Anderson also offers Project Atomic, a nonprofit service. It’s a mental service for those who want to hide their self-harm scars.
“If you qualify you get (the service) for free,” she said. “I was taking four people a month but I slowed it down to just one person a month right now.”
In the future Anderson hopes to sell some of the items on display in the shop, do conventions and offer paint classes and movie nights.
“I’ve always wanted to go into art. Originally, I wanted to go into film, but I decided to go into a regular career to start and went into veterinary,” Anderson said. “While I was working there I had a coworker who was watching me draw and was like, ‘you should pursue this’ so that’s kind of how that happened.”
Anderson said it was a bit of a difficult start entering the tattoo world due to it being a male-dominated industry.

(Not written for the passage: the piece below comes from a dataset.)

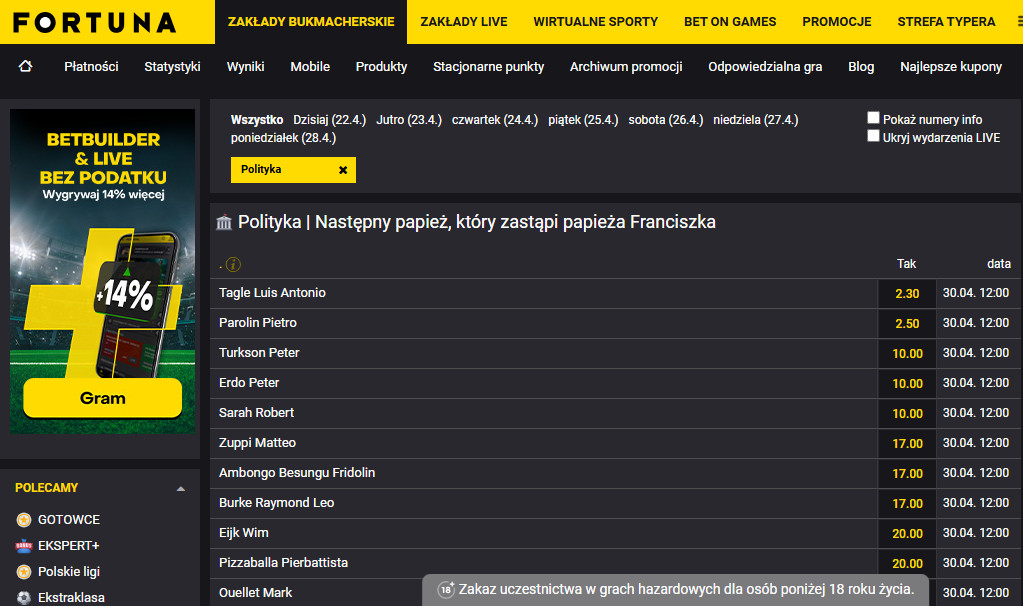Click the Gram button in the banner
This screenshot has height=606, width=1023.
coord(102,398)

“When I started getting into it, Instagram was just becoming a thing. So I started seeing that there were more artists out there and there were a lot of other styles, not just traditional. I thought it was pretty cool. I’ll give it a shot and see how it goes, and it worked out,” she said. “There was a shop that ended up taking me on and I did an apprenticeship for a while.”
The opening of Space Cadet Tattoo has been a blessing to Anderson.
“I had been tattooing for a little bit and I ran into some health issues and thought it might be a good idea to have my own space to come and go. It kind of grew and bloomed into what it is now,” she said.
The business started in a small office space in Winsted, but after driving by 28 North Colony St. last summer and seeing the for rent sign, she had the idea to expand.
“In July 2022 I applied and got it,” said Anderson.
Anderson had a lot of work to do to turn the old soap shop into a tattooing space. She sought to expose the old ceilings, open up the space, and add lots of decorations and bright colors.
“I wanted it to be a little different from your stereotypical tattoo shop,” she said. “I want it to be more inviting and just let the personality shine through.”
The biggest hurdle she faced was learning how to become a business owner while battling cervical cancer.
“It made me feel like I had to pick one or the other. Do I stay home and take care of myself or do I keep pushing through?” she said.
Anderson persevered, and the store officially opened on August 1, 2022.
“We always want new businesses to open up in the area and welcome them,” said Liz Davis, executive director at Wallingford Center Inc. “I’m glad they’re here and can add to our business community.”
Anderson said that things are going well.
“We’ve gotten a decent amount of people coming through; it’s nice being on this street because people walk by or get stuck at this light,” Anderson said. “And I’m loud and proud of my morals and what I want the shop to stand for, so I feel like we get a good crowd of open-minded, welcoming people. All the horror enthusiasts in Connecticut and the surrounding areas will creep around the shop. This is also cool. We all kind of vibe with that in common.”
She grew up on the Massachusetts coast. She moved to Connecticut during her last years of high school. She returned to Winsted after traveling and moving around.
“It’s a little bit of a commute, but it’s worth it,” Anderson said. “I like the location; I love the landlord, he’s awesome, and all my neighbors are pretty nice.”